A microscopic exam checks for things too small to be seen otherwise. Some of the things that shouldn’t be in your urine that a microscope can find include:
- Red blood cells
- White blood cells
- Crystals(clumps of minerals – a possible sign of kidney stones)
The third part of urinalysis is the dipstick test, which uses a thin plastic strip treated with chemicals. It’s dipped into your urine, and the chemicals on the stick react and change colour if levels are above normal. Things the dipstick test can check for include:
- Acidity, or pH. If the acid is above normal, you could have kidney stones, a urinary tract infection (UTI) or another condition.
- Protein. This can be a sign your kidneys are not working right. Kidneys filter waste products out of your blood, and your body needs protein.
- Glucose.High sugar content is a marker for diabetes.
- White blood cells. These are a sign of infection.
- Bilirubin. If this waste product, which is normally eliminated by your liver, shows up, it may mean your liver isn’t working properly.
- Blood in your urine. Sometimes this is a sign of infections or certain illnesses.
Protein in your urine
Your urine normally contains a negligible level of protein. Sometimes, protein levels in your urine can spike due to:
- excessive heat or cold
- stress, both physical and emotional
- excessive exercise
These factors aren’t usually a sign of any major issues. But abnormally high levels of protein in your urine can be a sign of underlying issues that can cause kidney disease, such as:
Your doctor may ask you to do follow-up tests to identify any conditions causing abnormally high protein levels in your urine.

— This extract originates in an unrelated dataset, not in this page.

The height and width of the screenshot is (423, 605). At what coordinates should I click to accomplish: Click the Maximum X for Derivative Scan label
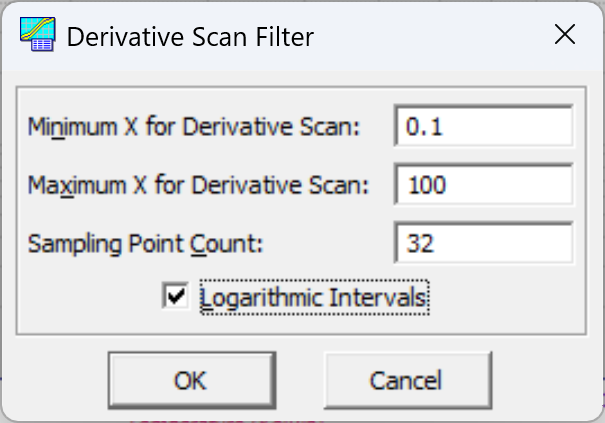point(198,185)
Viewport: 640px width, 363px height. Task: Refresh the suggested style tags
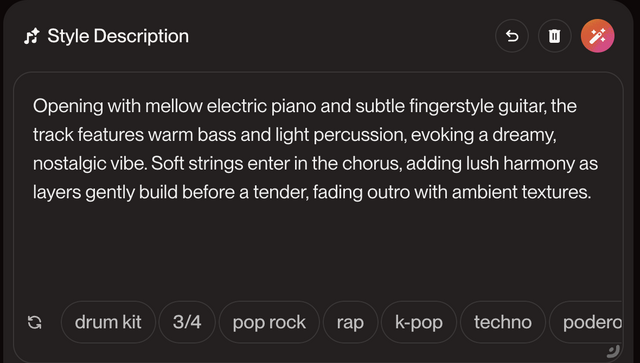pos(35,322)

If your urinalysis or Urine Routine Test results come back abnormal, your doctor may require additional tests to determine the cause. These can include:
- blood tests
- imaging tests such as CT scans or MRIs
- comprehensive metabolic panel
- urine culture
- complete blood count
- liver or renal panel
What is sugar in urine?
Sugar (glucose) is usually present in the urine at very low levels or not at all. Abnormally high amounts of sugar in the urine, known as glycosuria, are usually the result of high blood sugar levels. High blood sugar usually occurs in diabetes, especially when untreated.
Normally, when blood is filtered in the kidneys, some sugar remains in the fluid that will later become urine. If the level of blood sugar is low, as is normally the case, the body can reabsorb the sugar from this fluid before it leaves the kidney to be excreted as urine. When the blood sugar is high, there is too much sugar in the fluid leaving the kidney to be reabsorbed, so some sugar passes into the urine.
Sugar in the urine is associated with high blood sugar and diabetes, it is important to consult your doctor if you tested sugar in your urine. Sugar in the urine is often accompanied by other symptoms of diabetes, including fatigue, unexplained weight loss, excessive thirst or hunger, and frequent urination.